CONSIGNE DE TRAVAIL
Extrayez de l’entretien sur la bande dessinée le passage qui va de « Oui, j’en ai » jusqu’à « perdre ce plaisir? » inclus, sans rien y changer.

EXTRAIT FOURNI
——

J’ai naturellement inscrit ce jeune personnage dans un décor que je connaissais : la forêt, ma maison d’enfance, mes parents, les rencontres que j’ai faites durant ce parcours,… Afin que le lecteur se retrouve dans le personnage, j’ai volontairement brouillé certaines pistes car c’est délicat de ne pas tomber dans l’intimisme. Je voulais que ça donne une impression de réel tout en étant universel.


Comme votre personnage, avez-vous eu un mentor dans la bande dessinée?
A.C.
Oui, j’en ai eu plusieurs même ! Dans les remerciements, je dédie ce livre à toutes ces personnes, que ce soit des professeurs, des amis ou d’autres auteurs. Un parcours est jalonné de rencontres qui permettent d’apprendre par la critique et la remise en question. Ces personnes permettent de franchir les étapes nécessaires à l’évolution, la principale étant de savoir sacrifier des choses auxquelles on tient et qui viennent souvent de l’enfance. Dans le monde professionnel, il faut savoir prendre de la distance sur son propre travail.


L’un de vos personnages explique avoir envie de retrouver le plaisir de dessiner. Est-ce qu’il vous est arrivé de perdre ce plaisir?
A.C.
Effectivement, comme je le dis plus haut, pour pouvoir espérer vivre de sa passion, il faut savoir mettre de la distance avec ses rêves, faire certaines concessions pour être efficace,… Du coup lorsque on est trop dans ce modèle, le dessin devient purement artisanal et on en oublie ses premiers émois. Ce projet était donc essentiel pour moi. Il m’a permis de retourner un peu à la source.


L’histoire se déroule sur trois temporalités et devient de plus en plus complexe en fin d’album. Comment avez-vous fait pour donner le vertige à votre lecteur sans le perdre en route?
A.C.
J’ai beaucoup appris du travail avec Smolderen. Il m’a donné de bons tuyaux sur la construction de scénario ! J’ai d’abord écrit les trames des trois histoires puis j’ai tout repris depuis le début en réalisant le story-board. J’ai essayé de me mettre à la place du lecteur. J’ai ensuite travaillé une gamme de couleurs restreintes en donnant une teinte spécifique à chaque histoire. Dans la narration, j’ai essayé de prendre le lecteur par la main et à chaque fois que je mettais des éléments déstabilisants, je donnais des clés pour rassurer le public.

——

DONNÉES FOURNIES

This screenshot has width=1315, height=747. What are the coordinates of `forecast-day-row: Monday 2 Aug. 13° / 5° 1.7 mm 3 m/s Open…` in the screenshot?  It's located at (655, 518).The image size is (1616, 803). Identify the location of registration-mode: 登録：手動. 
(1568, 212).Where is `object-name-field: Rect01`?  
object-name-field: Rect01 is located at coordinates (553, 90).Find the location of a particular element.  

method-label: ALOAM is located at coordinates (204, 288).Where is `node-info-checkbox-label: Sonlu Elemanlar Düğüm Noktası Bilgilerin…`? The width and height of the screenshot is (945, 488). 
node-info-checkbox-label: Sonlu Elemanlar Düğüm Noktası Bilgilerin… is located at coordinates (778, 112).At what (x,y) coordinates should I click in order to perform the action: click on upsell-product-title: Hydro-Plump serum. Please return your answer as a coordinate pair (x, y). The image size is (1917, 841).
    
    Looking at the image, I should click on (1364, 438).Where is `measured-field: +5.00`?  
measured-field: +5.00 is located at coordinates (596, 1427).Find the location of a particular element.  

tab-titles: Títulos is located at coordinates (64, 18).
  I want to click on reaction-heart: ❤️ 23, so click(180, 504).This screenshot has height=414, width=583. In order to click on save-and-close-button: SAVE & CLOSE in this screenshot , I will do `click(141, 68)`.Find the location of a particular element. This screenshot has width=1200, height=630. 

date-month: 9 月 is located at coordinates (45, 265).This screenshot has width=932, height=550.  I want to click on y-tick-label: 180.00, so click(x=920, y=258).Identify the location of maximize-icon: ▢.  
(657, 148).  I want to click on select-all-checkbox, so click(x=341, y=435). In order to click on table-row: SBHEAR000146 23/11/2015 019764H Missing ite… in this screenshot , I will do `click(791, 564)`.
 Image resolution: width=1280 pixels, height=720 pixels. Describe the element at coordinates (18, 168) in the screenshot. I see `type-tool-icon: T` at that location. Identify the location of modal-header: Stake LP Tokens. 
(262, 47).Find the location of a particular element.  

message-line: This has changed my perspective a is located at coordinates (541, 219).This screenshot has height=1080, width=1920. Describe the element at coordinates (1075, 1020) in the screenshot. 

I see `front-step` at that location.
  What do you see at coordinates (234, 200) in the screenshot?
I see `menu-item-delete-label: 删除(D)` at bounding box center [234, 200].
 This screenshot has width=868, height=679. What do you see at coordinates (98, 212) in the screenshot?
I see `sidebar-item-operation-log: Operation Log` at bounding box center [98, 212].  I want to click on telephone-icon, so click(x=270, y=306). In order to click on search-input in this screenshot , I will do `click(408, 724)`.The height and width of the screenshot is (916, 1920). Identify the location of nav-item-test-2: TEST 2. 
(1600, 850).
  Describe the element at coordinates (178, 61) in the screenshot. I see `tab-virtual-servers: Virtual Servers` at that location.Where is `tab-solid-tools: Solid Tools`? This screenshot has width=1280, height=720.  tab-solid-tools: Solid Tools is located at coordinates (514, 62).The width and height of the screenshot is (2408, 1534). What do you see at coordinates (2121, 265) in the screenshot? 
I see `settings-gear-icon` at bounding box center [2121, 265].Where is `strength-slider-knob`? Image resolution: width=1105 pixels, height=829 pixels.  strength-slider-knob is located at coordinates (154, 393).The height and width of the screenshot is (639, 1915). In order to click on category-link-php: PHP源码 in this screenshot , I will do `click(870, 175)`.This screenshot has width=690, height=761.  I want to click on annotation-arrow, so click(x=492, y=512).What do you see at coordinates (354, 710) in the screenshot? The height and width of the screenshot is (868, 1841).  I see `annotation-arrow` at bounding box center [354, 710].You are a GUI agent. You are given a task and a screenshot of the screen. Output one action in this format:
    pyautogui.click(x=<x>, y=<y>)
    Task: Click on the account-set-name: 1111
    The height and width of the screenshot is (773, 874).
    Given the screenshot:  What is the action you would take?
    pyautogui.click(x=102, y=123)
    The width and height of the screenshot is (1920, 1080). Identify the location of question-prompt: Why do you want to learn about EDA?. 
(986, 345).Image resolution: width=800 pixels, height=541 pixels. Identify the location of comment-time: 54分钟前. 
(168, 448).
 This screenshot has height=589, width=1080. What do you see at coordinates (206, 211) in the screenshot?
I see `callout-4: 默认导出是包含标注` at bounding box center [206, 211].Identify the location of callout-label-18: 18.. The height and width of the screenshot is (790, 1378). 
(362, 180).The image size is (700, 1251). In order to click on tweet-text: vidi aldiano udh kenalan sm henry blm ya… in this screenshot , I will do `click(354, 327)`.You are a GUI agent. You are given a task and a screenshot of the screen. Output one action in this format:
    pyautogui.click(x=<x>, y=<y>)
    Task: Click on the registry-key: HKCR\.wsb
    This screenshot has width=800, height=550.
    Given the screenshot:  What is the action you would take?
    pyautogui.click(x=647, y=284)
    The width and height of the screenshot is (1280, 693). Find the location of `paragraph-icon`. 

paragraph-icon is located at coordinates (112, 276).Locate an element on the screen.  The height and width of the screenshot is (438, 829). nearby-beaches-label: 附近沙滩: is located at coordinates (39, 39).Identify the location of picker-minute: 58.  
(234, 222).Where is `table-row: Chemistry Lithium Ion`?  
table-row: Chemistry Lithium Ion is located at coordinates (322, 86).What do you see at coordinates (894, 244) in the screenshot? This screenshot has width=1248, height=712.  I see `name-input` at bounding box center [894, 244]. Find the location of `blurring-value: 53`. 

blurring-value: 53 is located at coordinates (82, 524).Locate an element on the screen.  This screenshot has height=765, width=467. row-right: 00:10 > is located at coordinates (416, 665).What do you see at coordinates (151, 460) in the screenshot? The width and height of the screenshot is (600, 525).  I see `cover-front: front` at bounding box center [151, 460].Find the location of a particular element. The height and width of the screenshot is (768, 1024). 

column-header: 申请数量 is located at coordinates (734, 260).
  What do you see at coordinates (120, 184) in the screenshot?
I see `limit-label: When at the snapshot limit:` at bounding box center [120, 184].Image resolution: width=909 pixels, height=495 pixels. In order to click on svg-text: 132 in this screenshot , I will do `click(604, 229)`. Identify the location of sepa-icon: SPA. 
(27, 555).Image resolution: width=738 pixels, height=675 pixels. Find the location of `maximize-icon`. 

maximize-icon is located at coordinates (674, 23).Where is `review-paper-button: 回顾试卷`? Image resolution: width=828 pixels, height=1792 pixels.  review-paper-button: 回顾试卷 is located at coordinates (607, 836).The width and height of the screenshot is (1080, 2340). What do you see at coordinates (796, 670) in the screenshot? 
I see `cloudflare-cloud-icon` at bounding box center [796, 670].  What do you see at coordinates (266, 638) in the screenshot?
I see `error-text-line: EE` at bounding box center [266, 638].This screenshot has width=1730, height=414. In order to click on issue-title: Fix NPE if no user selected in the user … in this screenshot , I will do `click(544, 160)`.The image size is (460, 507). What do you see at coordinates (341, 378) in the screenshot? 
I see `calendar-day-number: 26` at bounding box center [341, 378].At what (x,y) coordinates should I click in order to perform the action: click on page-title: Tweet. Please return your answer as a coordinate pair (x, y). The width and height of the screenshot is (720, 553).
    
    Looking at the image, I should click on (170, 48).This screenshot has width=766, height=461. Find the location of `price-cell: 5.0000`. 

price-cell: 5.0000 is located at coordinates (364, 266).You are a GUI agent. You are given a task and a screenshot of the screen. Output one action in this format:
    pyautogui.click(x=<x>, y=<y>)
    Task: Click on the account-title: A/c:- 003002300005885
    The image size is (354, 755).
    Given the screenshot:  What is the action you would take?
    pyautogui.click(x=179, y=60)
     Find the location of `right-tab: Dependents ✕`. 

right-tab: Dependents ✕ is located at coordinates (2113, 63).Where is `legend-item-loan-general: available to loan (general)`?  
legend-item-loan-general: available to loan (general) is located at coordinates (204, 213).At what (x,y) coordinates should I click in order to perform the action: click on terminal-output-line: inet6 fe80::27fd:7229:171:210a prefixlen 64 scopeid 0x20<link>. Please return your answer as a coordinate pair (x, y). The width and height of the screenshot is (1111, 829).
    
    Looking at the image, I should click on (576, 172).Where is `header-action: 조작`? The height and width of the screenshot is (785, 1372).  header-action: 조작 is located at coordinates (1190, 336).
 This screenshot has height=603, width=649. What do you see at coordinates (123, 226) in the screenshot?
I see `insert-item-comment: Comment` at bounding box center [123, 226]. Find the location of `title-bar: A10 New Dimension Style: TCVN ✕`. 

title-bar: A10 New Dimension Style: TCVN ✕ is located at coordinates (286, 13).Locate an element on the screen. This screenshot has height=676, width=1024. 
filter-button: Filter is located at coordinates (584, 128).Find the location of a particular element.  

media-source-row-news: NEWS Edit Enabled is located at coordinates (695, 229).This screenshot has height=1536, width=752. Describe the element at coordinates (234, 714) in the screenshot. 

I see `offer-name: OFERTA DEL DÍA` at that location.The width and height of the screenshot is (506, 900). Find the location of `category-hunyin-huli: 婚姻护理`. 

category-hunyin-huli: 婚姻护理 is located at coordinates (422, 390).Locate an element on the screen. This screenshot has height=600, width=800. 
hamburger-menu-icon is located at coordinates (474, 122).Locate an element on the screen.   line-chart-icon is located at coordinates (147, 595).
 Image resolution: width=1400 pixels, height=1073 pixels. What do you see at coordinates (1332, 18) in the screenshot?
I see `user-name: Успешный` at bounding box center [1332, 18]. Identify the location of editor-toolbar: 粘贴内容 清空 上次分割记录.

——

CORRIGÉ
Oui, j’en ai eu plusieurs même ! Dans les remerciements, je dédie ce livre à toutes ces personnes, que ce soit des professeurs, des amis ou d’autres auteurs. Un parcours est jalonné de rencontres qui permettent d’apprendre par la critique et la remise en question. Ces personnes permettent de franchir les étapes nécessaires à l’évolution, la principale étant de savoir sacrifier des choses auxquelles on tient et qui viennent souvent de l’enfance. Dans le monde professionnel, il faut savoir prendre de la distance sur son propre travail.


L’un de vos personnages explique avoir envie de retrouver le plaisir de dessiner. Est-ce qu’il vous est arrivé de perdre ce plaisir?